The above discussion has concerned only the \(M=0.7\) \(Re=500,000\) case. From analysis of SPOD mode shapes, some changes in this mode can be observed as Re increases, the most obvious being that the separation bubble reduces in size and the upper portion and trailing shock of the \(\lambda\)-shock merge with the termination shock, as can be seen in the SPOD modes on Fig. 6. This suggests that the shock bifurcation is not a crucial part of the mechanism, which instead involves a connection between fluctuations inside the separated boundary layer and upstream-propagating waves travelling up the main shock and around the top of the supersonic flow region. According to the Strouhal number arguments above, the period is set by the separation length and the strength of the reverse flow vortex.
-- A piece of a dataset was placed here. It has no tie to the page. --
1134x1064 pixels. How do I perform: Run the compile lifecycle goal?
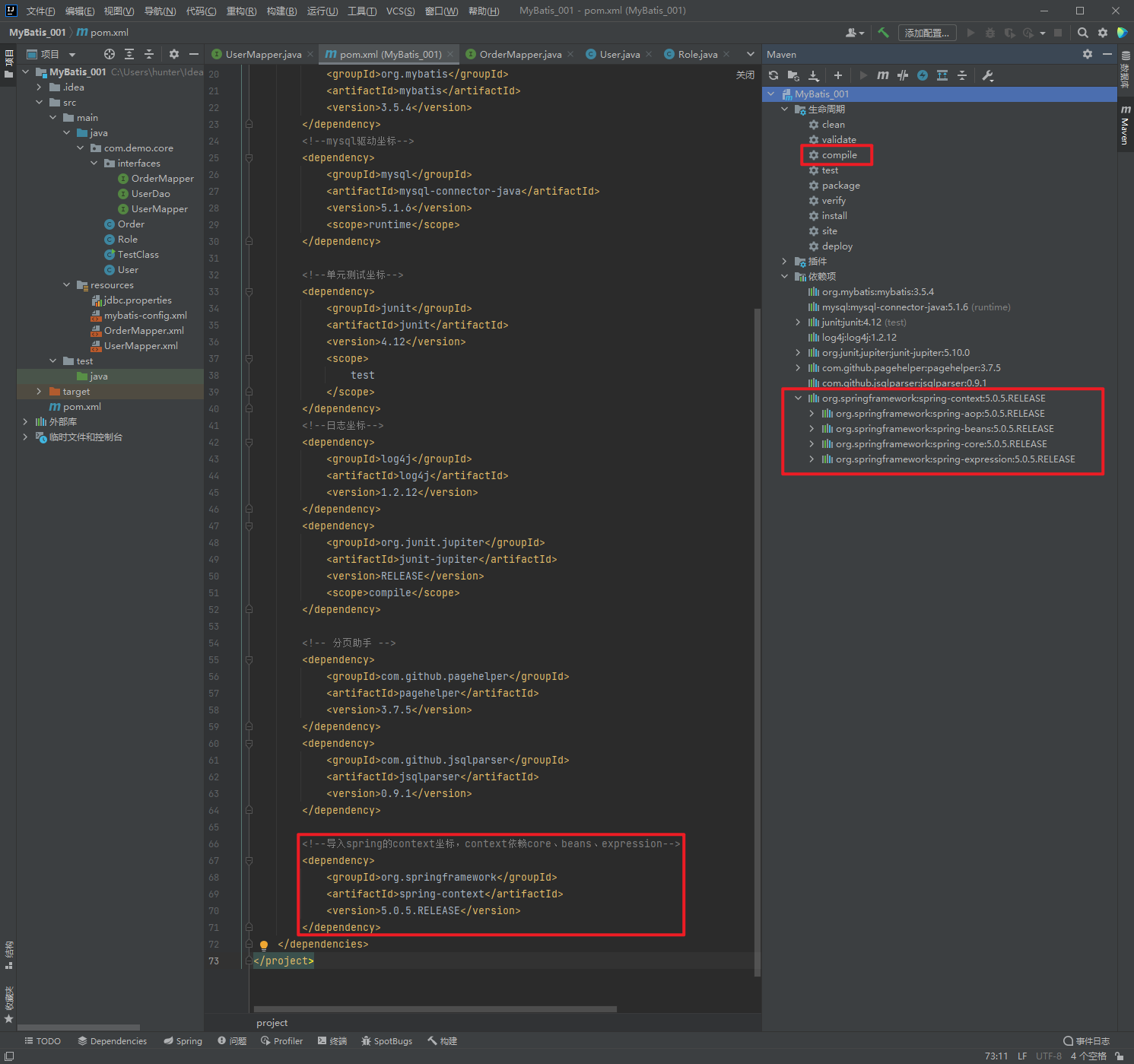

It would be interesting to investigate whether such modes can be detected in shock-induced separation bubbles under simplified flow conditions considering free- as well as forced transition upstream of the separation point. Furthermore, it would be also interesting to explore the possibility of such bubble modes existing at incompressible conditions. Eventually, global stability and/or resolvent analysis are needed to gain better understanding of this intermediate-frequency separation-bubble mode.